Who’s the slowest writer of them all? GRR Martin and JM Auel
Photos from Nick Briggs/HBO via http://www.wired.com/2016/01/george-rr-martin-game-of-thrones/ and delibrossetrata.blogspot.com
It would have been great to find all the books completed, like we did The Lord of the Rings when we were kids (or The Chronicles of Thomas Covenant). But them’s the breaks.
That’s why I’m waiting, so I can go start to finish.
Since it became possible to binge on TV series, it’s become better (for me anyway) to wait until the last episode airs, and your mates have said it’s worth the watch. Then you just go through the whole thing.
I did this with Mad Men, last year, and with Breaking Bad before that. I was planning on doing it with Lost, but skipped that. I bought my bother the box set of season one on the strength of the recommendations it got, then never bothered to borrow it when the sixth season ended to bad reviews.

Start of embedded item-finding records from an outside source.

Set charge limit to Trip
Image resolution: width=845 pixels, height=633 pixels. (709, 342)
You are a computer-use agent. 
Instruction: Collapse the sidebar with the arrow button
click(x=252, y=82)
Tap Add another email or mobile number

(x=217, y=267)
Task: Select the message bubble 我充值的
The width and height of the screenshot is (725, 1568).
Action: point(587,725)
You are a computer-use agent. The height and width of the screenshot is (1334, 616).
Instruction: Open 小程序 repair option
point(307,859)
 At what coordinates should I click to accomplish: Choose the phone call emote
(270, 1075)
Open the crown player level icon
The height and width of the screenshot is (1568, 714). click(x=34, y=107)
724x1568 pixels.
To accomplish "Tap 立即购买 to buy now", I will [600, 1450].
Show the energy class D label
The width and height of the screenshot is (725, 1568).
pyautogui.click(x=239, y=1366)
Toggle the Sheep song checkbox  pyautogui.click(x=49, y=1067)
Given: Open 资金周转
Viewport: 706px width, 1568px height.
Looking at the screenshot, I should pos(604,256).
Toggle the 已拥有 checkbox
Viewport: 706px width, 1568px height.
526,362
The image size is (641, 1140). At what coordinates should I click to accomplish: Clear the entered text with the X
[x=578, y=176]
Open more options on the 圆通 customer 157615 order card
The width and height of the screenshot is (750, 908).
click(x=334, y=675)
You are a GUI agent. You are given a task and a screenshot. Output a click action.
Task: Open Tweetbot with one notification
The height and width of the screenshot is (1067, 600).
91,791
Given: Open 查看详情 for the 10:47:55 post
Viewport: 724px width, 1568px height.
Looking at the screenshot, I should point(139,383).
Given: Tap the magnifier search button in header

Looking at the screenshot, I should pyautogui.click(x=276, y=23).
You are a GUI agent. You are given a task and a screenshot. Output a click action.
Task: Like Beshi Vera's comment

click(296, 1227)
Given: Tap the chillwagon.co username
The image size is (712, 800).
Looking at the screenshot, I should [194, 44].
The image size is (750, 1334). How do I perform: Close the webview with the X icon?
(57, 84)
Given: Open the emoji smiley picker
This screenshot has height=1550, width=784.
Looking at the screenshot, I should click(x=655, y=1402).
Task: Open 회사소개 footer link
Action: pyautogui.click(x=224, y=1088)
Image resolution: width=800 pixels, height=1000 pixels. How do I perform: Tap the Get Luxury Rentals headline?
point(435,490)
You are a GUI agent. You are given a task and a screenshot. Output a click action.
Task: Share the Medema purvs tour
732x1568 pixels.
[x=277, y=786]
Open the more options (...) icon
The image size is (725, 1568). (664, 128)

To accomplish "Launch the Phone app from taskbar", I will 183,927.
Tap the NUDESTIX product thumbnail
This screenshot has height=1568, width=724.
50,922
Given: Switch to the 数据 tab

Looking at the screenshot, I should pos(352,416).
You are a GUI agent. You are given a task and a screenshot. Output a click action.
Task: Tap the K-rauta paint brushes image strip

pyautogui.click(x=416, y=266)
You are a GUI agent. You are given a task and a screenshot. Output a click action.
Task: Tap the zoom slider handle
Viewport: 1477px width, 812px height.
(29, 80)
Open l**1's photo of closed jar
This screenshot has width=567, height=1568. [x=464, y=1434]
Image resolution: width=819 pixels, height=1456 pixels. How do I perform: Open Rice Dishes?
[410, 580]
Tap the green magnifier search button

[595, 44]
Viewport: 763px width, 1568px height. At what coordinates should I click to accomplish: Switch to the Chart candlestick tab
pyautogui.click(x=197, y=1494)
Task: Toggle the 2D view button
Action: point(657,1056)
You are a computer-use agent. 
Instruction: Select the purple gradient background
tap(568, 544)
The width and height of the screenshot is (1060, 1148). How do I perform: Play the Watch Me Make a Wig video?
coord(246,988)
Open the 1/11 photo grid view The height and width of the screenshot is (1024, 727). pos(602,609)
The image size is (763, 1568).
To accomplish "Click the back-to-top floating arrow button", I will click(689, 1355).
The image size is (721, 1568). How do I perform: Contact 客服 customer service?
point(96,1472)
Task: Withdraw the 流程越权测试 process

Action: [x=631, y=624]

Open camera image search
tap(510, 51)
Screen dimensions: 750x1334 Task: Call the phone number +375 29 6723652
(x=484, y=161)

I’ll never watch it.
So I’ll stick to the other books on my to-be-read list for now, watch The Shield, when I get a chance to watch anything with a new-born in the house and a pile of things on my to-be-written list.
And I’ll continue to ignore people talking about what happens in the series the same way I ignore people talking about the Kardasihains and their ilk on the Internet.
And when George RR Martin is good and ready to put out the last book in the series, I’ll start reading and once I’ve read it, I’ll get the box sets from someone and sit down in front of my telly for a marathon. By then I’ll probably be retired and have loads of time.